福島BizDevに関する論点は、WhyからHowへと変化していますね。

「なぜBizDevが必要なのか」よりも、具体的なキャリアパスや、組織のつくり方、価値の出し方に関心が移った印象です。

まずはこうした福島氏の所感を基に、BizDevという職種の概観から話を進めていこう。

BizDevの存在が、FastGrowを読んでいるスタートアップパーソンには広く知れ渡っていると思う。実際、BizDevの認知拡大の中心人物ともいえる福島氏が、半ば感慨深げに語る。

福島「UXデザイナー」とか「データアナリスト」といった、ここ数年で新しく生まれた職種がありますよね?そのようなものの一つとして、BizDevも遜色ない認知を得られてきたと実感しています。

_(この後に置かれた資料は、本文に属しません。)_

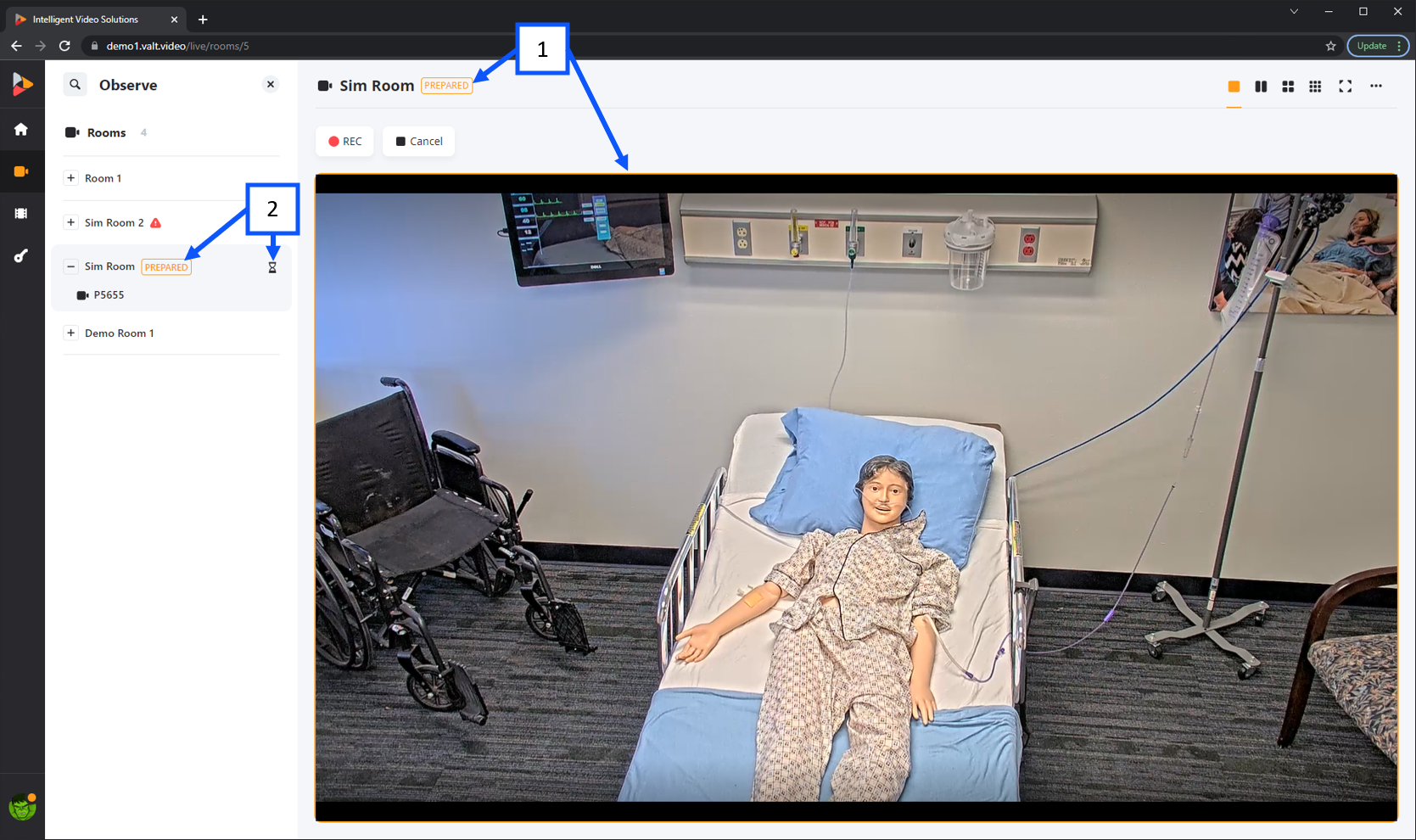Switch to single camera layout view
The width and height of the screenshot is (1416, 840).
[1234, 87]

ラクスルでも少し前までは、採用面接のうちの多くの時間をBizDevそれ自体の説明に費やしていた。そこに大きな変化が生じている。BizDevに関する前提が擦り合った状態で会話ができるようになったという。

とはいえ、BizDevという職種は、職務領域が厳密に定まっているかというとそうではない。そんな状況をラクスルのBizDevを経て、今年8月、ハコベルのCEOに就任した狭間氏は「職務領域が曖昧な状態こそが良いことだ」と真剣な表情で語る。

狭間セールスやオペレーションマネージャーのような存在とは異なり、ジョブディスクリプションを具体的に書くことが難しいという、良い意味での曖昧さが、他職種とは一線を画す大きな特徴ですよね。

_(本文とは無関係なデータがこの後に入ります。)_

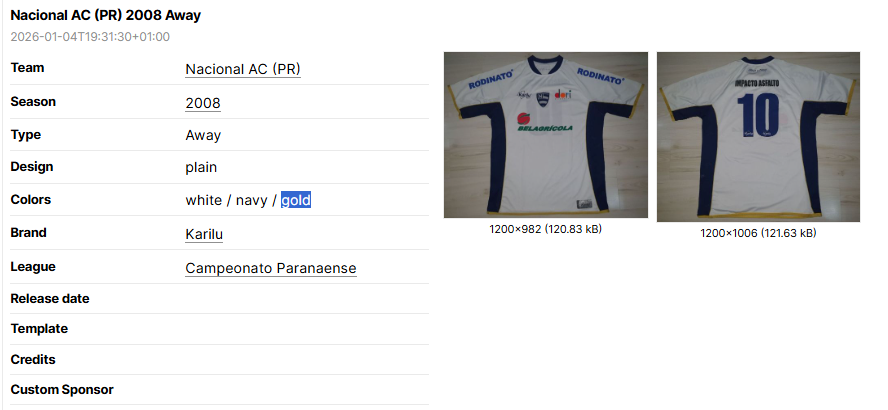Viewport: 888px width, 410px height.
Task: Click the Custom Sponsor row label
Action: point(62,390)
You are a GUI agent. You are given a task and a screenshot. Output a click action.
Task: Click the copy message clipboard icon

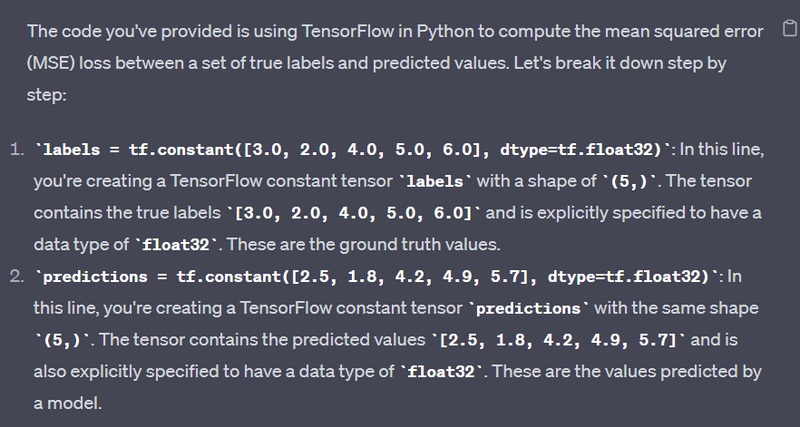coord(787,32)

そんな存在を採用し、育成していかなければ、非連続的な事業成長を続けることは難しい。だから、認知が広がったことがまず、非常に喜ばしいですね。

これから事業をつくっていったり、非連続な成長を新たにかたちづくったりする必要のある企業では、特定機能のスペシャリティやマネジメント経験だけが必要になるわけではない。それよりも、事業の価値を最大化させていくため、目的意識を高く持ち、手段を固定せず、柔軟に戦って成果を創出し続けること。そういった仕事を求められるのが、BizDevなのである。

そんな曖昧なポジションであるBizDevは、ラクスルだけでなくスタートアップ全体で広がってきている(各企業の求人からの分析はこちらの記事を参照)。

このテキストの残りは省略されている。